◆ **Extrait du document**:
Quelles sont les règles de calcul de l’indemnité spécifique de rupture conventionnelle ? Dans un arrêt du 10 janvier 2024, la Cour de cassation offre de nombreux éléments de réponse. 

IRC = ILL. – En principe, selon l’article L. 1237-13 du code du travail, « la convention de rupture définit les conditions de celle-ci, notamment le montant de l’indemnité spécifique de rupture conventionnelle qui ne peut pas être inférieur à celui de l’indemnité prévue à l’article L. 1234-9 ». La lettre exclut donc l’indemnité conventionnelle de licenciement. Dans le même ordre d’idées, la Cour de cassation a jugé, dans un arrêt du 3 juin 2015, que « l’article L. 1237-13 du code du travail se réfère aux seules dispositions de l’article L. 1234-9 du même code, de sorte que le calcul du minimum de l’indemnité est celui prévu par les articles R. 1234-1 et R. 1234-2 de ce code » (Soc. 3 juin 2015, n° 13-26.799 P, D. 2015. 1276 ; ibid. 1384, chron. E. Wurtz, F. Ducloz, C. Sommé, S. Mariette et N. Sabotier ; Dr. soc. 2015. 746, obs. J. Mouly ; RDT 2015. 458, obs. G. Auzero ; Légipresse 2015. 396 et les obs. ; ibid. 480, comm. F. Gras ), écartant l’indemnité spéciale des journalistes prévue à l’article L. 7112-3 du code du travail. Une telle solution se justifierait par l’autonomie de la rupture conventionnelle, distincte du licenciement, comme en matière de mise à la retraite (Soc. 3 mars 2009, n° 08-41.112, inédit).

IRC = ICL. – Aux termes de l’avenant n° 4 du 18 mai 2009 à ANI sur la modernisation du marché du travail du 11 janvier 2008, l’indemnité spécifique de rupture conventionnelle « doit être au moins égale à l’indemnité conventionnelle de licenciement, dès lors que cette dernière s’avère plus favorable, pour le salarié, que l’indemnité légale ». Son extension par l’arrêté du 26 novembre 2009 rend l’avenant obligatoire, à l’égard de tous les employeurs entrant dans le champ d’application de l’ANI, au titre des conventions conclues depuis le 28 novembre 2009. L’avenant ne s’applique pas aux entreprises qui ne sont pas membres d’une des organisations signataires de cet accord et dont l’activité ne relève pas du champ d’application d’une convention collective de branche signée par une fédération patronale adhérente du Mouvement des entreprises de France (MEDEF), de l’Union professionnelle artisanale (UPA) ou de la Confédération des petites et moyennes entreprises (CGPME). Ainsi, ne sont notamment pas soumis à ces dispositions les particuliers employeurs, les employeurs des professions agricoles et des professions libérales, du secteur de l’économie sociale, du secteur sanitaire et social, et les entreprises relevant du secteur de la presse (Soc. 27 juin 2018, n° 17-15.948, RJS 10/2018, n° 592).

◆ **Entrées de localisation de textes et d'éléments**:
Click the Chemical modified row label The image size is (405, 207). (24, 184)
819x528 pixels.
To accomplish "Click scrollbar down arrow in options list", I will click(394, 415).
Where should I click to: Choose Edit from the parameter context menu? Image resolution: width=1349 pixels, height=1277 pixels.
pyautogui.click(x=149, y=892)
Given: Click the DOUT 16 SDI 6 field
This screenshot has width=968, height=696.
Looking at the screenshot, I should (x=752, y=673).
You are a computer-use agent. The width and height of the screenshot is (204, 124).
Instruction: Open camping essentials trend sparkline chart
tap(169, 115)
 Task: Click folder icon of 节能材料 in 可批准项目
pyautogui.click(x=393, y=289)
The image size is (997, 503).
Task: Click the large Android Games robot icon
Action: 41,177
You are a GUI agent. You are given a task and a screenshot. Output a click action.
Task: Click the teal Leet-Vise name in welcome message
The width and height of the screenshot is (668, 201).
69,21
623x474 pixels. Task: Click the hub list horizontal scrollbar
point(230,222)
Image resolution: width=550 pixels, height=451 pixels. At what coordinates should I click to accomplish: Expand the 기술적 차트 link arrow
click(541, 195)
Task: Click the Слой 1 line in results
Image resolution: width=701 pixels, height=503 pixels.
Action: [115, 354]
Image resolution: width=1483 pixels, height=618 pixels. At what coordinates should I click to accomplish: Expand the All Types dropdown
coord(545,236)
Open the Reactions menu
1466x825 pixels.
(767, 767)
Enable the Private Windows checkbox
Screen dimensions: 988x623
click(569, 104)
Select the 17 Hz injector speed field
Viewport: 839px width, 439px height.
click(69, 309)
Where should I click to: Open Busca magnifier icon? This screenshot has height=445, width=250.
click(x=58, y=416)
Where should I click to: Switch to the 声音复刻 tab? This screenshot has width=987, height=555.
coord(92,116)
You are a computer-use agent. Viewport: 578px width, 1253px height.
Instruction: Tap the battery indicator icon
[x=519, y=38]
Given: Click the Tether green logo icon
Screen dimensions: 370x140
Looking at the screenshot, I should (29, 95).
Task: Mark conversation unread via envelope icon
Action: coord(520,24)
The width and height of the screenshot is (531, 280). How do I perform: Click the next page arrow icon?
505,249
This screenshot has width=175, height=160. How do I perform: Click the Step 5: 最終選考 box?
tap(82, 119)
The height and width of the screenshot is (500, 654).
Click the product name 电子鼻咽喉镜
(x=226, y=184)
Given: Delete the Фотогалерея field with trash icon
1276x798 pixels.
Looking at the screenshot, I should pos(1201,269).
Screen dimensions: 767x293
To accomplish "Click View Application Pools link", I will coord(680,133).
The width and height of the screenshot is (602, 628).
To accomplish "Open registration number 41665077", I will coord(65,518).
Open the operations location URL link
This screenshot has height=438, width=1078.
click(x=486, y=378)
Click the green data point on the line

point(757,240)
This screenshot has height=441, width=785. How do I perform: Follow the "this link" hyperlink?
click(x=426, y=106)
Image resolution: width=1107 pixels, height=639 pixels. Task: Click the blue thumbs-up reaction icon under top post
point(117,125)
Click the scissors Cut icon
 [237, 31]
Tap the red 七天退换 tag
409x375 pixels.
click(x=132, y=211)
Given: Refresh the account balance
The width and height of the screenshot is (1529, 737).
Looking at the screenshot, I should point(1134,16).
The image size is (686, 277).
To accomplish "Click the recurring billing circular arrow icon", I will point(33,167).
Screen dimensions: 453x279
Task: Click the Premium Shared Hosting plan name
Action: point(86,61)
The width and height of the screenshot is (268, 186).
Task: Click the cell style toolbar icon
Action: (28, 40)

◆ **Objectif**:
Condensez sous forme de liste le paragraphe de l'extrait sur l'indemnité de rupture conventionnelle qui commence par « IRC = ICL. – Aux termes de l'avenant », en gardant ses faits essentiels. Les lignes n'ont aucun rapport avec l'extrait.

◆ **Résultat de l'exercice**:
- L'avenant n° 4 du 18 mai 2009 à l'ANI du 11 janvier 2008 sur la modernisation du marché du travail impose une condition : l'indemnité spécifique de rupture conventionnelle doit être au moins égale à l'indemnité conventionnelle de licenciement lorsque celle-ci est plus favorable au salarié que l'indemnité légale.
- L'arrêté du 26 novembre 2009 a étendu cet avenant. Il est donc obligatoire pour tous les employeurs relevant du champ de l'ANI, pour les conventions conclues depuis le 28 novembre 2009.
- L'avenant ne s'applique pas aux entreprises qui réunissent deux conditions : elles ne sont pas membres d'une organisation signataire, et leur activité ne relève pas d'une convention collective de branche signée par une fédération patronale adhérente du MEDEF, de l'UPA ou de la CGPME.
- En sont notamment exclus les particuliers employeurs, les employeurs des professions agricoles et libérales, ceux de l'économie sociale et du secteur sanitaire et social, ainsi que les entreprises de presse (Soc. 27 juin 2018, n° 17-15.948).